Il est en effet aussi probable que souhaitable que l'introduction d'une part de proportionnelle ouvrira l'hémicycle à des partis disposant d'un électorat sous-estimé (Debout la République, Modem, Verts) ou franchement ignoré (Front National, Front de Gauche). Que des personnalités comme Jean-Luc Mélenchon, François Bayrou ou Marine Le Pen puissent rallier des millions de Français sur leur nom sans parvenir à siéger à l'Assemblée nationale est objectivement surréaliste.

Pourtant le lien entre le scrutin proportionnel et les vertus qui lui sont attribuées sont loin d'être évidentes. Qu'on pense un instant à nos voisins européens, comme les Pays Bas ou l'Espagne, utilisant le système proportionnel et dont la démocratie ne semble pas plus vivace que la nôtre! L'Allemagne, qui unit scrutin majoritaire et proportionnelle, selon un système sans doute proche de l'idée proposée par François Hollande, ne se distingue ni par le renouvellement de ses dirigeants, ni par l'originalité de ses idées, loin s'en faut!

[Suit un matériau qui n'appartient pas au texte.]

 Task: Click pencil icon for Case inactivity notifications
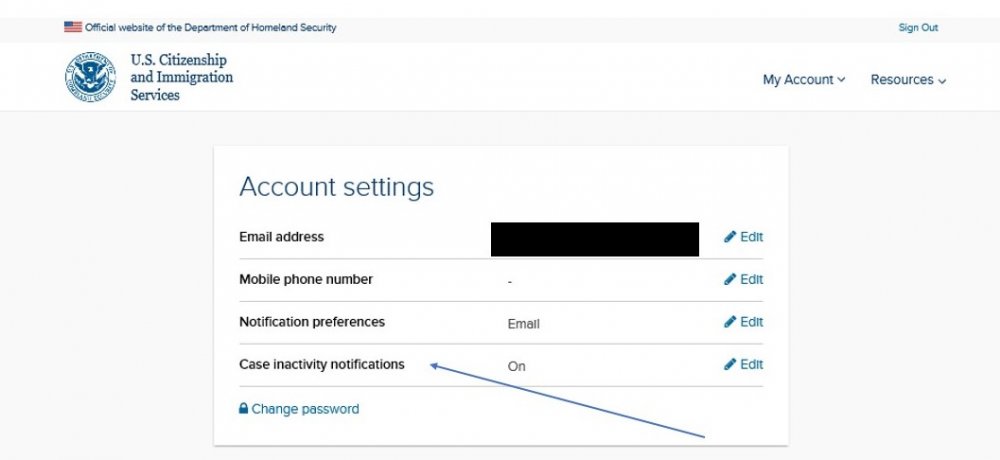coord(730,364)
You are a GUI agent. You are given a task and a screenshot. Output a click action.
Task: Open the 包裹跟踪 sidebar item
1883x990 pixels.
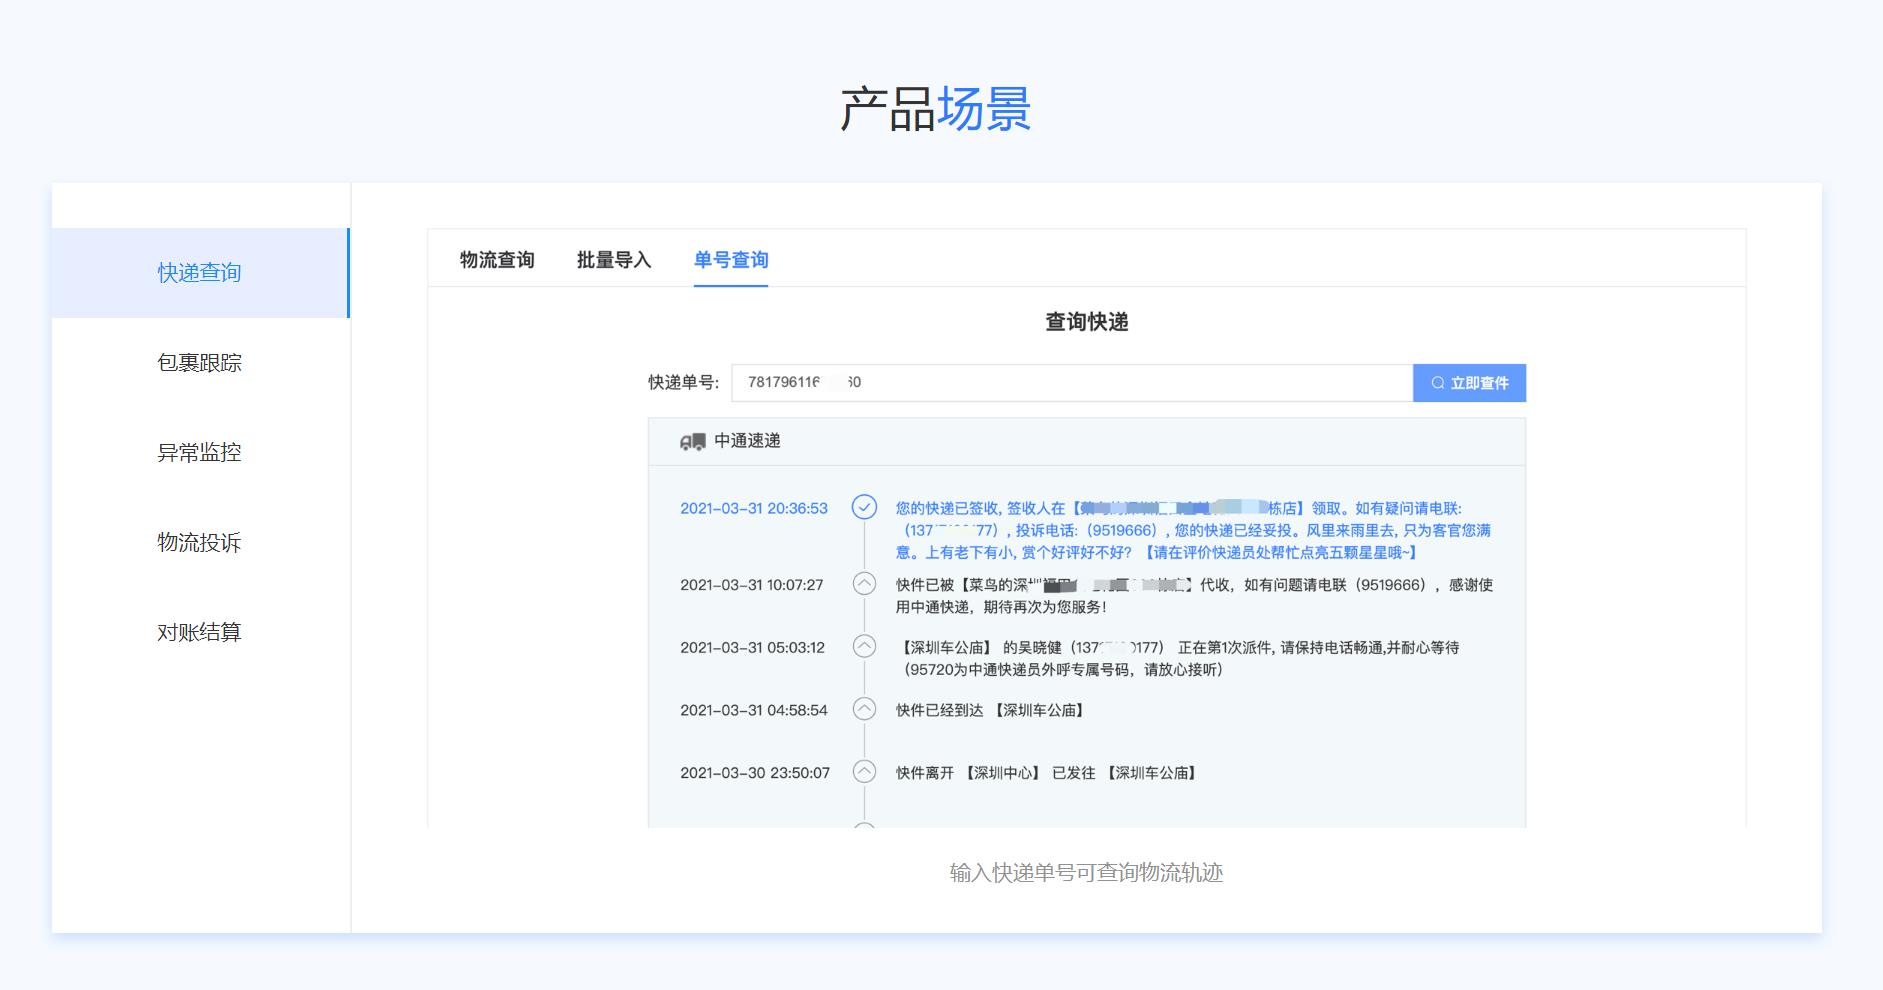(x=200, y=363)
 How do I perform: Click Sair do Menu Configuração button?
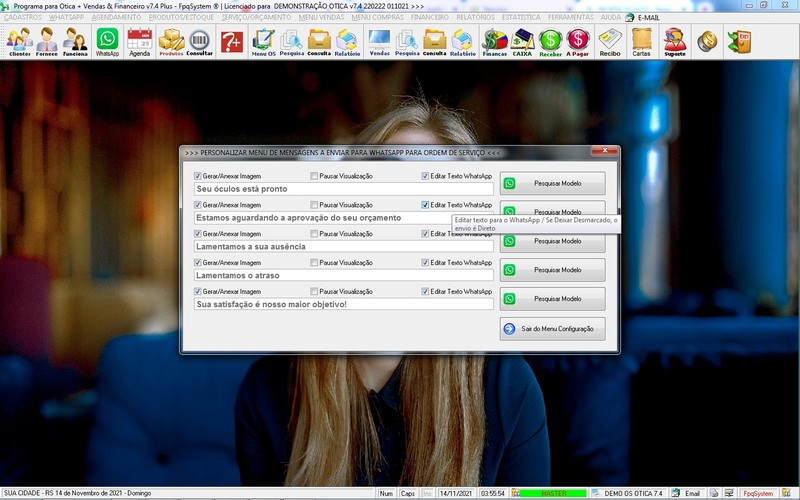[553, 328]
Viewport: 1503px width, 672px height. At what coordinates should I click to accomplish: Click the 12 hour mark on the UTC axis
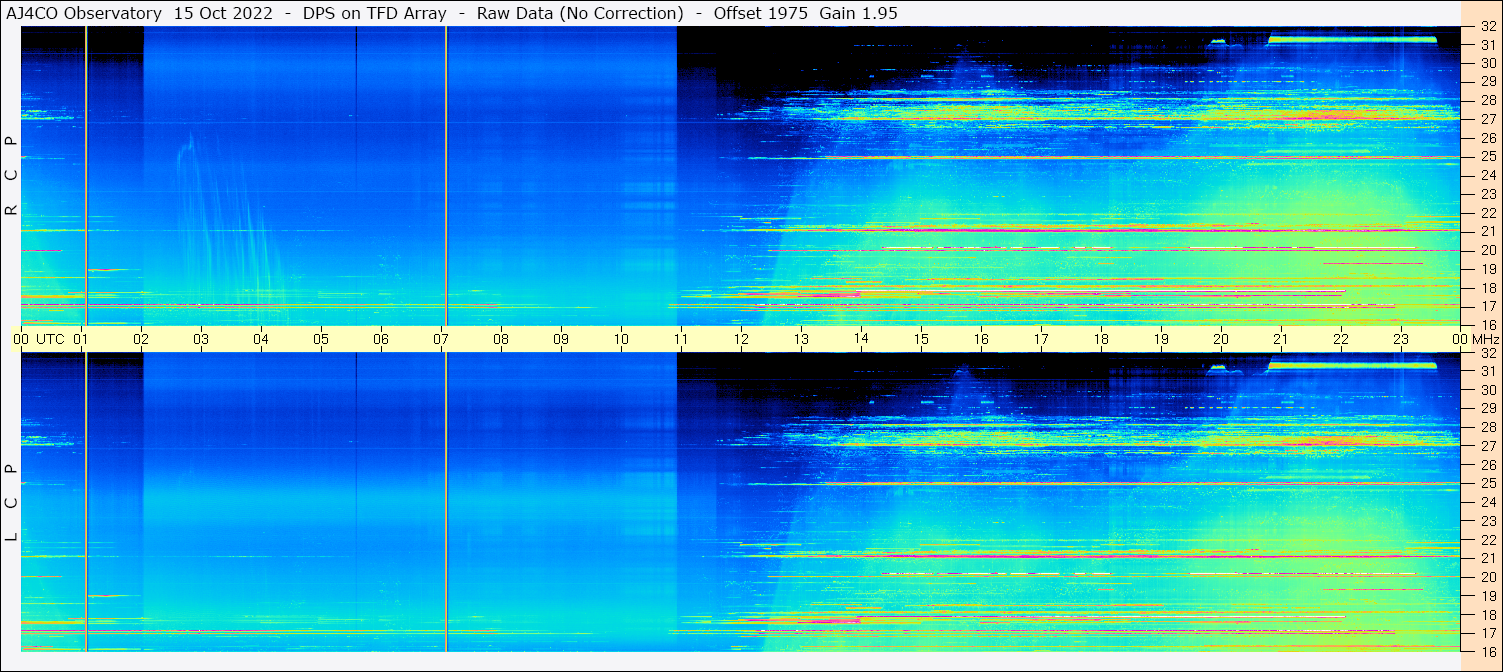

En France même, l'utilisation du système proportionnel est le propre des deux élections les plus boudées par les électeurs: les Régionales et les Européennes. Pourtant, avec une moyenne de 24 listes par circonscription, les élections européennes offraient un large choix à chaque électeur!

En vérité, ces vœux pieux sur le mode du scrutin sont bien commodes pour contourner l'épuisement des partis politiques et la sclérose du débat d'idées qui en résulte. Dans l'ensemble des démocraties, les partis politiques sont de loin l'institution la plus décrédibilisée et méprisée. En France, les différents baromètres lui accordent généralement moins de 10% de confiance…

Or le scrutin proportionnel, même partiel, est une arme dans les mains non pas des citoyens, mais des appareils politiques, qui décident largement du sort des élus en définissant la liste des candidats. On devine dès lors que ceux qui aspirent à figurer en bonne place ne se distingueront ni par leur indépendance d'esprit ni par leur charisme. Sous couvert de renouvellement et de représentativité, on confie les clés de l'asile aux fous.

La mesquinerie du débat entre scrutin majoritaire et proportionnel illustre d'ailleurs l'essoufflement d'un débat d'idées que l'imagination a déserté, lassée par le régime des partis. Pour renouveler vraiment le paysage politique, sans doute faut-il remettre en cause quelques certitudes sur les élections. D'aucuns proposent ainsi une part de tirage au sort, principe qui permettrait de bousculer la monotonie sociale et générationnelle du Parlement mais dont les malheureux désignés seraient écrasés dans l'exercice de leurs mandats par des élus plus aguerris.

L'enjeu consiste donc plutôt à élargir le système partisan majoritaire vers des personnalités nouvelles et indépendantes en court-circuitant le phénomène du vote utile, mal nécessaire de toute démocratie qui sait se gouverner. Par un premier vote, le citoyen désignerait le candidat d'un parti à même de former une majorité stable ; par son second vote, il pourrait choisir un candidat parmi une liste départementale ou régionale de personnalités ne souhaitant pas forcément se rattacher à un parti politique. La liberté offerte au citoyen de pouvoir élire à la fois une majorité stable tout en envoyant des personnalités plus originales et indépendantes bousculerait enfin de manière constructive nos démocraties fatiguées par le régime des partis.